## Exercise aim:
Will you quote all of the entries, word for word?

## Input data:
※ ※ ※

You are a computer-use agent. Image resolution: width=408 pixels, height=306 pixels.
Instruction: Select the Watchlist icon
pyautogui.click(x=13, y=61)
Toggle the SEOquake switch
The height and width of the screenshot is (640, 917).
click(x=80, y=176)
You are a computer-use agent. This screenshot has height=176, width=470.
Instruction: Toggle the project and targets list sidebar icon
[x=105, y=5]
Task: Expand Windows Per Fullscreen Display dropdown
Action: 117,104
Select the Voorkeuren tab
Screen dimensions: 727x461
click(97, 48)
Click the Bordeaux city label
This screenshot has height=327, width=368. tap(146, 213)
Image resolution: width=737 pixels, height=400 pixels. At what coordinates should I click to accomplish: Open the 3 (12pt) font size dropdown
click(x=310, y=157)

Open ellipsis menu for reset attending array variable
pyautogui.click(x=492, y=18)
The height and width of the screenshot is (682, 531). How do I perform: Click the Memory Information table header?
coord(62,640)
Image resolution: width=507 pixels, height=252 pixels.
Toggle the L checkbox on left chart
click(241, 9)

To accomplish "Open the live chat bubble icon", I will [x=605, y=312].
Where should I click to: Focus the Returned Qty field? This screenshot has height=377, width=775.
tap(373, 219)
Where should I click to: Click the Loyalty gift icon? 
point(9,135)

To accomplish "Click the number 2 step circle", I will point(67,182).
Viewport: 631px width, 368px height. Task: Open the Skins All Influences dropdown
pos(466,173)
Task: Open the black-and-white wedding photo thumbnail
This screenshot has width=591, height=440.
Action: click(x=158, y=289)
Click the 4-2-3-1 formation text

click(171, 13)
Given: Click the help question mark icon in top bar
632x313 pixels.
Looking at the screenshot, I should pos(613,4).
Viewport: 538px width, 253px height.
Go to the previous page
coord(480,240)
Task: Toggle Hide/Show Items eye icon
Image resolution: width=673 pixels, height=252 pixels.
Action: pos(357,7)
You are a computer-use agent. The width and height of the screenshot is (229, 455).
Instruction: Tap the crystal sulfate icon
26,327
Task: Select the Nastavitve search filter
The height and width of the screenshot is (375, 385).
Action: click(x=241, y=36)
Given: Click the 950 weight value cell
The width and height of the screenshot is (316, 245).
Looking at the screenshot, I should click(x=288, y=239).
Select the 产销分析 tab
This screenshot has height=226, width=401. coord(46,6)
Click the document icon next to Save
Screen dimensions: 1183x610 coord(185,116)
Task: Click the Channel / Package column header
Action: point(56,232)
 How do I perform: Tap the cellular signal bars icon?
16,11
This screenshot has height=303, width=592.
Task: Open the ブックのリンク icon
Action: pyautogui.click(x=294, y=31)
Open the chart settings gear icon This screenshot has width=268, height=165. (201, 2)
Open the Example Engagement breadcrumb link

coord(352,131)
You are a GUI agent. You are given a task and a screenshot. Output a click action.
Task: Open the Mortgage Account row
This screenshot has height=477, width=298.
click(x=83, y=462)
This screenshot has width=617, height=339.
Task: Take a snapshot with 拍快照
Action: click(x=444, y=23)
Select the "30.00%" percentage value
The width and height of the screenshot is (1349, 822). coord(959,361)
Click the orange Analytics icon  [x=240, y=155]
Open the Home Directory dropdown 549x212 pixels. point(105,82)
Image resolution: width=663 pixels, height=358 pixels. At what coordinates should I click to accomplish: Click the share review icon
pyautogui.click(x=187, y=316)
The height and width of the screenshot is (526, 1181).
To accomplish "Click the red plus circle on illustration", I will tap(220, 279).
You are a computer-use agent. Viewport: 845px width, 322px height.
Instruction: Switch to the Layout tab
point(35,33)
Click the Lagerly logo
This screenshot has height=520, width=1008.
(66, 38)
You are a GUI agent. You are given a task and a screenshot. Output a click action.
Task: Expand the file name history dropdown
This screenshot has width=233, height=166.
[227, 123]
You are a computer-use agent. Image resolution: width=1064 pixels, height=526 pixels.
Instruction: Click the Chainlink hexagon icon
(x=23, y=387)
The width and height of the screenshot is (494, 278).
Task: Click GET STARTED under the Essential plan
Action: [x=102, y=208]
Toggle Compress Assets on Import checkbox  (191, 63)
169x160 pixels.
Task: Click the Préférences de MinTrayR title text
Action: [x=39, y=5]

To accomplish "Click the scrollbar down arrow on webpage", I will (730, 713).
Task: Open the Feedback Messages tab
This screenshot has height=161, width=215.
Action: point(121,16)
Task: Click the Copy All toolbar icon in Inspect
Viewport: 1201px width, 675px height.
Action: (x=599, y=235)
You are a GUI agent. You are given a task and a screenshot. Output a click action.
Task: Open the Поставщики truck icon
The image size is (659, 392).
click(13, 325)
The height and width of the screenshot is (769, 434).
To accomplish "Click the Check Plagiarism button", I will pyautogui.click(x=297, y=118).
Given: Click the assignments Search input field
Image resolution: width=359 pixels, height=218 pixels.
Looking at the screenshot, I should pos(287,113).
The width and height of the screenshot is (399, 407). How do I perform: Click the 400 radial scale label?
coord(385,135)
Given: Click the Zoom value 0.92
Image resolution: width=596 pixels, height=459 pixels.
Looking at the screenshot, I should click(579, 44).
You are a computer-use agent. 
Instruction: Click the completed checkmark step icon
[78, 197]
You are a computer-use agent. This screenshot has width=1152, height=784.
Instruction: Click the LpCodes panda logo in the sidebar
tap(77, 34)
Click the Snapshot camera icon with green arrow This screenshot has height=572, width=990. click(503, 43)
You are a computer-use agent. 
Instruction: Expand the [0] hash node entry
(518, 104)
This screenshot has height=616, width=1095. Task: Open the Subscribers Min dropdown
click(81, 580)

※ ※ ※

## Exercise solution:
You are a computer-use agent. Image resolution: width=408 pixels, height=306 pixels.
Instruction: Select the Watchlist icon
pyautogui.click(x=13, y=61)
Toggle the SEOquake switch
The height and width of the screenshot is (640, 917).
click(x=80, y=176)
You are a computer-use agent. This screenshot has height=176, width=470.
Instruction: Toggle the project and targets list sidebar icon
[x=105, y=5]
Task: Expand Windows Per Fullscreen Display dropdown
Action: 117,104
Select the Voorkeuren tab
Screen dimensions: 727x461
click(97, 48)
Click the Bordeaux city label
This screenshot has height=327, width=368. tap(146, 213)
Image resolution: width=737 pixels, height=400 pixels. At what coordinates should I click to accomplish: Open the 3 (12pt) font size dropdown
click(x=310, y=157)

Open ellipsis menu for reset attending array variable
pyautogui.click(x=492, y=18)
The height and width of the screenshot is (682, 531). How do I perform: Click the Memory Information table header?
coord(62,640)
Image resolution: width=507 pixels, height=252 pixels.
Toggle the L checkbox on left chart
click(241, 9)

To accomplish "Open the live chat bubble icon", I will [x=605, y=312].
Where should I click to: Focus the Returned Qty field? This screenshot has height=377, width=775.
tap(373, 219)
Where should I click to: Click the Loyalty gift icon? 
point(9,135)

To accomplish "Click the number 2 step circle", I will point(67,182).
Viewport: 631px width, 368px height. Task: Open the Skins All Influences dropdown
pos(466,173)
Task: Open the black-and-white wedding photo thumbnail
This screenshot has width=591, height=440.
Action: click(x=158, y=289)
Click the 4-2-3-1 formation text

click(171, 13)
Given: Click the help question mark icon in top bar
632x313 pixels.
Looking at the screenshot, I should pos(613,4).
Viewport: 538px width, 253px height.
Go to the previous page
coord(480,240)
Task: Toggle Hide/Show Items eye icon
Image resolution: width=673 pixels, height=252 pixels.
Action: pos(357,7)
You are a computer-use agent. The width and height of the screenshot is (229, 455).
Instruction: Tap the crystal sulfate icon
26,327
Task: Select the Nastavitve search filter
The height and width of the screenshot is (375, 385).
Action: click(x=241, y=36)
Given: Click the 950 weight value cell
The width and height of the screenshot is (316, 245).
Looking at the screenshot, I should click(x=288, y=239).
Select the 产销分析 tab
This screenshot has height=226, width=401. coord(46,6)
Click the document icon next to Save
Screen dimensions: 1183x610 coord(185,116)
Task: Click the Channel / Package column header
Action: point(56,232)
 How do I perform: Tap the cellular signal bars icon?
16,11
This screenshot has height=303, width=592.
Task: Open the ブックのリンク icon
Action: pyautogui.click(x=294, y=31)
Open the chart settings gear icon This screenshot has width=268, height=165. (201, 2)
Open the Example Engagement breadcrumb link

coord(352,131)
You are a GUI agent. You are given a task and a screenshot. Output a click action.
Task: Open the Mortgage Account row
This screenshot has height=477, width=298.
click(x=83, y=462)
This screenshot has width=617, height=339.
Task: Take a snapshot with 拍快照
Action: click(x=444, y=23)
Select the "30.00%" percentage value
The width and height of the screenshot is (1349, 822). coord(959,361)
Click the orange Analytics icon  [x=240, y=155]
Open the Home Directory dropdown 549x212 pixels. point(105,82)
Image resolution: width=663 pixels, height=358 pixels. At what coordinates should I click to accomplish: Click the share review icon
pyautogui.click(x=187, y=316)
The height and width of the screenshot is (526, 1181).
To accomplish "Click the red plus circle on illustration", I will tap(220, 279).
You are a computer-use agent. Viewport: 845px width, 322px height.
Instruction: Switch to the Layout tab
point(35,33)
Click the Lagerly logo
This screenshot has height=520, width=1008.
(66, 38)
You are a GUI agent. You are given a task and a screenshot. Output a click action.
Task: Expand the file name history dropdown
This screenshot has width=233, height=166.
[227, 123]
You are a computer-use agent. Image resolution: width=1064 pixels, height=526 pixels.
Instruction: Click the Chainlink hexagon icon
(x=23, y=387)
The width and height of the screenshot is (494, 278).
Task: Click GET STARTED under the Essential plan
Action: [x=102, y=208]
Toggle Compress Assets on Import checkbox  (191, 63)
169x160 pixels.
Task: Click the Préférences de MinTrayR title text
Action: [x=39, y=5]

To accomplish "Click the scrollbar down arrow on webpage", I will (730, 713).
Task: Open the Feedback Messages tab
This screenshot has height=161, width=215.
Action: point(121,16)
Task: Click the Copy All toolbar icon in Inspect
Viewport: 1201px width, 675px height.
Action: (x=599, y=235)
You are a GUI agent. You are given a task and a screenshot. Output a click action.
Task: Open the Поставщики truck icon
The image size is (659, 392).
click(13, 325)
The height and width of the screenshot is (769, 434).
To accomplish "Click the Check Plagiarism button", I will pyautogui.click(x=297, y=118).
Given: Click the assignments Search input field
Image resolution: width=359 pixels, height=218 pixels.
Looking at the screenshot, I should pos(287,113).
The width and height of the screenshot is (399, 407). How do I perform: Click the 400 radial scale label?
coord(385,135)
Given: Click the Zoom value 0.92
Image resolution: width=596 pixels, height=459 pixels.
Looking at the screenshot, I should click(579, 44).
You are a computer-use agent. 
Instruction: Click the completed checkmark step icon
[78, 197]
You are a computer-use agent. This screenshot has width=1152, height=784.
Instruction: Click the LpCodes panda logo in the sidebar
tap(77, 34)
Click the Snapshot camera icon with green arrow This screenshot has height=572, width=990. click(503, 43)
You are a computer-use agent. 
Instruction: Expand the [0] hash node entry
(518, 104)
This screenshot has height=616, width=1095. Task: Open the Subscribers Min dropdown
click(81, 580)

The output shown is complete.